The comment came as the LSE unveiled upbeat results in its first year as a public company. Despite tough market conditions, pre-tax profits more than doubled to £75m in the year to 31 March, as turnover rose 11 per cent to £216m. As the market had been expecting the strong results, the shares rose 1p to 465p.

Clara Furse, LSE's chief executive, reiterated that she was talking to "several exchanges" about possible joint projects that include full-scale mergers.

But Don Cruickshank, the chairman, spelt out the difficulty of buying other exchanges due to the regulatory and political problems that would be thrown up. "We can make money out of joint ventures. We don't need to get into nationalistic battles that are not winnable," he said.

Speculation has been growing that the LSE will tie up with Nasdaq, the American exchange focused on technology stocks. LSE failed to merge with Deutsche Börse last year because its own members blocked the deal. It also fended off a hostile offer from Sweden's stock exchange. Mr Cruickshank signalled a merger with Nasdaq was not around the corner, saying: "The US is paradoxically just as difficult as countries where you might expect protectionism."

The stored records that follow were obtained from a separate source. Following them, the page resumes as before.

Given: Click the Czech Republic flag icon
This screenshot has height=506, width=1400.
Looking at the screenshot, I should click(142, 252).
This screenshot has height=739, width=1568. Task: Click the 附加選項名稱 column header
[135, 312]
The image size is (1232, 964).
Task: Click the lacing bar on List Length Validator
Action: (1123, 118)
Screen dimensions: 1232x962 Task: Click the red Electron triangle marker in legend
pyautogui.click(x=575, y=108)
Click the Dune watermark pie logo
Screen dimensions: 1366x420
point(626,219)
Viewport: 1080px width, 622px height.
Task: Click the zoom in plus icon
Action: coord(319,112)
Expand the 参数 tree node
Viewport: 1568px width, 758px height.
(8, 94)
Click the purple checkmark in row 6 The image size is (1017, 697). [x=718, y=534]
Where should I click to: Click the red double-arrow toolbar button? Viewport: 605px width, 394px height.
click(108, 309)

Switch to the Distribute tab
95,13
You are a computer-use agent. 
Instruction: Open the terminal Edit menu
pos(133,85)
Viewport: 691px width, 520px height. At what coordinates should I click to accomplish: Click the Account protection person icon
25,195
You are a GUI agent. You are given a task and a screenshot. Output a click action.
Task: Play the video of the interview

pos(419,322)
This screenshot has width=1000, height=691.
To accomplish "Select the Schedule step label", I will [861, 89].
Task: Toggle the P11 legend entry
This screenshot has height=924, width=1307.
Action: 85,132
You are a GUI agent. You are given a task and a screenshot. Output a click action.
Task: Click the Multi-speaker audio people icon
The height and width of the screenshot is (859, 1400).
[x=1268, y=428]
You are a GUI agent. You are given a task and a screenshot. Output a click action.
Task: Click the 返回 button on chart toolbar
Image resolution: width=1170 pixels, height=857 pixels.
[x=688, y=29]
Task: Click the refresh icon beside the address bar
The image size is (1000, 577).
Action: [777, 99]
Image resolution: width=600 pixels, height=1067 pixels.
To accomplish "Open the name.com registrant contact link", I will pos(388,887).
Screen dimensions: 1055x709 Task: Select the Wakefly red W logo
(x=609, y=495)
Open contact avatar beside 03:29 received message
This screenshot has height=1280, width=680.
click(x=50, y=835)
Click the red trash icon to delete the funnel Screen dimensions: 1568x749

On the joint venture front, the LSE said it had agreed a deal with the Hong Kong Exchange that will make it much simpler for companies listed on one exchange to be listed on the other as well. It has already signed a deal with South Africa's stock exchange to supply its settlement system, SETS.

The LSE is also to consult the market on its plan to make it easier for companies to trade stocks on both the London and Hong Kong exchanges. This would open up access to capital for Far Eastern companies and providing a way into the fast deprivatising Chinese market for Western financial institutions.

Mr Cruickshank acknowledged that the LSE, which is 200 years old this year, has become much more focused since it floated. "When it was a mutual it was thought of as a national institution and the Exchange may have been confused about its purpose. Now it wants to be thought of as a commercial organisation."

While it achieved growth in most areas, the LSE saw turnover from initial public offerings fall by 16 per cent to £26.9m. It predicted "modest" revenue growth in the second half of the year, but did not expect an upturn in current levels of activity in the market.

This year has seen the deregulation of the LSE's news service to the stock exchange. The RNS service has had to compete with other services and it said it hoped this would break even next year. It is also considering ways to market RNS abroad.